The People further argue that removal to family court would merely amount to allowing Defendant's criminal behavior to go without consequences. On the record, the Court does not reach this conclusion. There was in fact a consequence for violating probation in that Defendant was subsequently placed at Brookwood Secure and later released on parole supervision on September 4, 2018. As to the People's argument that there are no consequences for the current alleged parole violation, a parole revocation hearing is available here and Defendant will face placement in the event of revocation. Moreover, there are consequences with a removal to family court as this matter will likely result in a juvenile delinquency charge and potential placement upon adjudication.

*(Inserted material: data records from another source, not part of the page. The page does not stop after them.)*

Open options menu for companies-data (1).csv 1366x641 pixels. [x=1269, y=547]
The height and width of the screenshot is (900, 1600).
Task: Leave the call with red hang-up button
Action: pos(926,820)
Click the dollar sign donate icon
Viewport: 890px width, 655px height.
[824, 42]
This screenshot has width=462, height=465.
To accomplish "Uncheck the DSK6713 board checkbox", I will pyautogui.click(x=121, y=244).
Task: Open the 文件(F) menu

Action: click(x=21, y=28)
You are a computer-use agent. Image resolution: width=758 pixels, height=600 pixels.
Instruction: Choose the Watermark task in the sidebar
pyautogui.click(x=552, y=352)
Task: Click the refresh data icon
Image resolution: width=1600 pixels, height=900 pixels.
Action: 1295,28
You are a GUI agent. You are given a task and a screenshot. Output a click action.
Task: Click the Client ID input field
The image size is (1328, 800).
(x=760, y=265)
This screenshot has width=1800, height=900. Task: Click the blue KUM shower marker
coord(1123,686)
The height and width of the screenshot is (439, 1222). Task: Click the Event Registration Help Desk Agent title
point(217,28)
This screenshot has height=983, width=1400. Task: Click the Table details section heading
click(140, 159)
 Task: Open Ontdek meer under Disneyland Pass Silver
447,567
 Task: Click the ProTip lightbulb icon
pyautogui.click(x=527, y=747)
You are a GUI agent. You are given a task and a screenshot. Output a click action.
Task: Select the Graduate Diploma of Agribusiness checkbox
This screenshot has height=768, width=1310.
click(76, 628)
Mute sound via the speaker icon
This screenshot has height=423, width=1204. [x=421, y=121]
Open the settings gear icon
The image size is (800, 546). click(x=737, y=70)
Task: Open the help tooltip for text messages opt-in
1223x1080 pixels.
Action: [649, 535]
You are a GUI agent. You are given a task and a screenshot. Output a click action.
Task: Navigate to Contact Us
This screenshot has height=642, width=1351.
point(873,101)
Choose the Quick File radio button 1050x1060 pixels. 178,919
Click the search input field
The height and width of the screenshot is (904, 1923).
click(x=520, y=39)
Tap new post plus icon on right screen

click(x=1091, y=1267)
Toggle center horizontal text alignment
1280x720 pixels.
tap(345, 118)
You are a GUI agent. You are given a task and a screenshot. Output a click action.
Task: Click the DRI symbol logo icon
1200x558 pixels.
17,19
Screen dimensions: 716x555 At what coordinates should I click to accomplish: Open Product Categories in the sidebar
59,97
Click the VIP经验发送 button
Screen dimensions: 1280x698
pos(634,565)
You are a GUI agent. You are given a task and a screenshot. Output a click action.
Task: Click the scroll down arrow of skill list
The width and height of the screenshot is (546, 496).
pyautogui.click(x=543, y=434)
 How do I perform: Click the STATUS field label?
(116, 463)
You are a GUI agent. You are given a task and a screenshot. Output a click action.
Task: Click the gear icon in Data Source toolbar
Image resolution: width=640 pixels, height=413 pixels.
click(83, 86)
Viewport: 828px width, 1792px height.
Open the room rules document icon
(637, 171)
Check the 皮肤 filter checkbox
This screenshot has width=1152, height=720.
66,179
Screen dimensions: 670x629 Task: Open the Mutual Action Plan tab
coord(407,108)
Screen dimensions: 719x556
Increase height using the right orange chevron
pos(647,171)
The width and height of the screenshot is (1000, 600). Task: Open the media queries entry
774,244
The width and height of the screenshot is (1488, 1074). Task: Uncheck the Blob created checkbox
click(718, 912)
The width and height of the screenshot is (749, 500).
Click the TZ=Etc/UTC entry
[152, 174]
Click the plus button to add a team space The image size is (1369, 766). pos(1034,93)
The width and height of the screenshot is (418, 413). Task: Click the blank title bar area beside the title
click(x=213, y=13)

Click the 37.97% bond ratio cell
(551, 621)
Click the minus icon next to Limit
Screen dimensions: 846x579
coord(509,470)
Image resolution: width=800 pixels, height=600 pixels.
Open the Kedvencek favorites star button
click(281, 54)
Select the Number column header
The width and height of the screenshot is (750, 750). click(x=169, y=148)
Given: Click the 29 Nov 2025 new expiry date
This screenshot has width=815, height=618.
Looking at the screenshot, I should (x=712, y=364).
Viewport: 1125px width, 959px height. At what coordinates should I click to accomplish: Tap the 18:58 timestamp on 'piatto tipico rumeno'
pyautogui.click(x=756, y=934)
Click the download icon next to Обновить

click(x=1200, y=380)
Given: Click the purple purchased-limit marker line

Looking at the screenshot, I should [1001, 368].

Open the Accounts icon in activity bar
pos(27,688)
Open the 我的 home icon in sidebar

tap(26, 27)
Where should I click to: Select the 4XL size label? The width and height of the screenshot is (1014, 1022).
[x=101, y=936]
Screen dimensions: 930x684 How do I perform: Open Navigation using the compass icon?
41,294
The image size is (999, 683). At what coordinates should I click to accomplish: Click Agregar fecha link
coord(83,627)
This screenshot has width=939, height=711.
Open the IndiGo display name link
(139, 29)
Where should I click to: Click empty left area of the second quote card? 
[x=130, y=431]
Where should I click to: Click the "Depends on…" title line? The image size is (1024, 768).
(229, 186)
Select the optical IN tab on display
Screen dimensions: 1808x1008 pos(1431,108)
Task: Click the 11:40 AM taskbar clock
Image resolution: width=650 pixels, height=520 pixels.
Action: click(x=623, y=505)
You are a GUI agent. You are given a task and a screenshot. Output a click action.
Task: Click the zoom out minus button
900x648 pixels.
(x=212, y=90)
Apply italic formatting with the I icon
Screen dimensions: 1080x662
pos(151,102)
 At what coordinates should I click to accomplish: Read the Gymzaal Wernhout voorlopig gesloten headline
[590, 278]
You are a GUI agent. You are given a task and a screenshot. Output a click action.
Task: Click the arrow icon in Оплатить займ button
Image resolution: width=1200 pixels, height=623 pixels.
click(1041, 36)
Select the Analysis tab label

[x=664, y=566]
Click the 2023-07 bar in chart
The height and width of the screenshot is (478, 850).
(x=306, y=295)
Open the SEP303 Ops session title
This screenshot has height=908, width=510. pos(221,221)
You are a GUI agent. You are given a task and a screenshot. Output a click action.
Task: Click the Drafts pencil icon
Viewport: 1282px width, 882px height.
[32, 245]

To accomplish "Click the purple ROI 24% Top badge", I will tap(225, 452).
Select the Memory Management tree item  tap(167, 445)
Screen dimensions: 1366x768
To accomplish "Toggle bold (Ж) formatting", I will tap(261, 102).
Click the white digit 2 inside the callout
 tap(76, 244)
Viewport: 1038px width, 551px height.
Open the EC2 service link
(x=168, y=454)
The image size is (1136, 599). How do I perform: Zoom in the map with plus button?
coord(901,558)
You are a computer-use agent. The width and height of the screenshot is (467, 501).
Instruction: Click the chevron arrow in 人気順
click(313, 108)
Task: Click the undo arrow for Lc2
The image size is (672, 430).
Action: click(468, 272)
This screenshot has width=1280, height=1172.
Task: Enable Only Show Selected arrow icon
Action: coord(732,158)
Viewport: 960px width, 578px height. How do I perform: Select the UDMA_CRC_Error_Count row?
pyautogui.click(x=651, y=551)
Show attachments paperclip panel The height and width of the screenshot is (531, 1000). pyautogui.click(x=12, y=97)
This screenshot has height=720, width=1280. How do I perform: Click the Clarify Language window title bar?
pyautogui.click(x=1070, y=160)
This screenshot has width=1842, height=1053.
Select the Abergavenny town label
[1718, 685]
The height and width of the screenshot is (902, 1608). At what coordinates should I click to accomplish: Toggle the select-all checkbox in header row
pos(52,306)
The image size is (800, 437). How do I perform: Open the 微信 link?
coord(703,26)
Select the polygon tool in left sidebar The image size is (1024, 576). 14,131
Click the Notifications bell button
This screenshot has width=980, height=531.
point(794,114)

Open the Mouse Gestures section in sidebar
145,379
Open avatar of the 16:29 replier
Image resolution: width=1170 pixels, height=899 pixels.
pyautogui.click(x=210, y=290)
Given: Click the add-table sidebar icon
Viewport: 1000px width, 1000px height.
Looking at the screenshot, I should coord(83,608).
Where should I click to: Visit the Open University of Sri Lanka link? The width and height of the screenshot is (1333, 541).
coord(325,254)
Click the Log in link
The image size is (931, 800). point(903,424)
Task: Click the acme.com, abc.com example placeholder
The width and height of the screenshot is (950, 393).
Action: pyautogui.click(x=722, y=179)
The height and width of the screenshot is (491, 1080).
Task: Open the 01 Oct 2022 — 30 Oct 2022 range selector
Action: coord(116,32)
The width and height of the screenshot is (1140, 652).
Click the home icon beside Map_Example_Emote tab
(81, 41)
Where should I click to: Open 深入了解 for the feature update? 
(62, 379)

The People also rely upon People v. A.G., 2018 NY Slip Op 51963(U) [Queens Co. Dec 20, 2018]. There, defendant had five separate pending cases of which at least three were not eligible for removal. The remaining two cases were subject to removal on motion. The three cases had not yet been disposed of by the Court. Here, Defendant does not have any pending cases apart from the matter before this Court. All prior cases against Defendant have been adjudicated with dispositions. Thus, A.G. is distinguishable on the facts and does not give this Court any guidance in deciding the present motion.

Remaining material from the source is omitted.